The Russo brothers could have leaned into making this a standalone film that could rope in non-fans and still somewhat satisfy their devoted followers. It probably would have been fine to go halfway. Instead, they leaned all the way into fan service, giving everything that the most dedicated followers of the Avengers saga could have possibly asked for, including two of the original six Avengers dying for the cause and a rousing re-introduction of the dusted superheroes two hours in.
The wide shot of the Avengers, the Guardians, the other heroes, the Wakandan army, and the wizard reinforcements facing off against Alternate Timeline Thanos and his horde works because it’s so overwhelmingly grandiose. It’s a moment that was earned through a commitment as stringent as those made by the longest TV shows.

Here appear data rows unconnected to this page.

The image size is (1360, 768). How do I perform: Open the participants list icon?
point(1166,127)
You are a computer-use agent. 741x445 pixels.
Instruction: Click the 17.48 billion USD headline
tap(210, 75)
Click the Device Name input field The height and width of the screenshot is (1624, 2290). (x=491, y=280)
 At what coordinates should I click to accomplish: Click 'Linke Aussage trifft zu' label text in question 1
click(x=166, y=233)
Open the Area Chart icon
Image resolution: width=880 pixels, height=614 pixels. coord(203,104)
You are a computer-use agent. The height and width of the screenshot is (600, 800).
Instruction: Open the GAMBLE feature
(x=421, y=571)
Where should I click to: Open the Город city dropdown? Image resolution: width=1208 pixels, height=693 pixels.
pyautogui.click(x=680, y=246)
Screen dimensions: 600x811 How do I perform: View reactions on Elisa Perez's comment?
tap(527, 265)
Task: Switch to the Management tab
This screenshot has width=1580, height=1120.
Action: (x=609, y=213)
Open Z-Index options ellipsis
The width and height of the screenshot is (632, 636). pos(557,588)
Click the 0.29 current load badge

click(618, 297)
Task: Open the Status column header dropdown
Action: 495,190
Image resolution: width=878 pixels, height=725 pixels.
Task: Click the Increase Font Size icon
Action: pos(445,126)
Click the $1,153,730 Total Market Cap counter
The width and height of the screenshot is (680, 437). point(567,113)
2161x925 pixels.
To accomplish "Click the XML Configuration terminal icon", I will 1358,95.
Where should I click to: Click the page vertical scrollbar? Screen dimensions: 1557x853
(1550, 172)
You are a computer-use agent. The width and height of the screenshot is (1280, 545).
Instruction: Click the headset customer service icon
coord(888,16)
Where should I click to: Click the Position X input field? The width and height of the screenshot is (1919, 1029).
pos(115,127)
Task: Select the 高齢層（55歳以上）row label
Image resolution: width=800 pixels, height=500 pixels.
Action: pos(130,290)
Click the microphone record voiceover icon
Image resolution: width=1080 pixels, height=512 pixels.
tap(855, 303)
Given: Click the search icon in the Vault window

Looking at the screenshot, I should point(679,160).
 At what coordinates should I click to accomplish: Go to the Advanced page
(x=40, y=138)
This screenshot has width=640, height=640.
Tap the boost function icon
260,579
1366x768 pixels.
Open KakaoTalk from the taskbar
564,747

What Endgame did better than any other long-term film franchise (though there are really none with the scale or longevity of the MCU) is make a decision and run with it. That decision was to put fan service and emotional payoff over drama, subtlety, or even narrative sense. The heroes were always going to win, and Tony Stark was always going to die, so instead of stressing over the particulars, the Russos gave fans a maximalist spectacle worthy of such a maximalist endeavor. The movie works because it’s a dazzling display of blockbuster film-making on its own (even Moonlight director Barry Jenkins agrees that the final battle whipped ass), but Endgame will resonate because it understood what fans wanted from it and delivered. Fan service is usually cited as a negative aspect of storytelling, but when it’s used in the service of rewarding people who have sat through 21 movies, it’s hard to get too bent out of shape about it.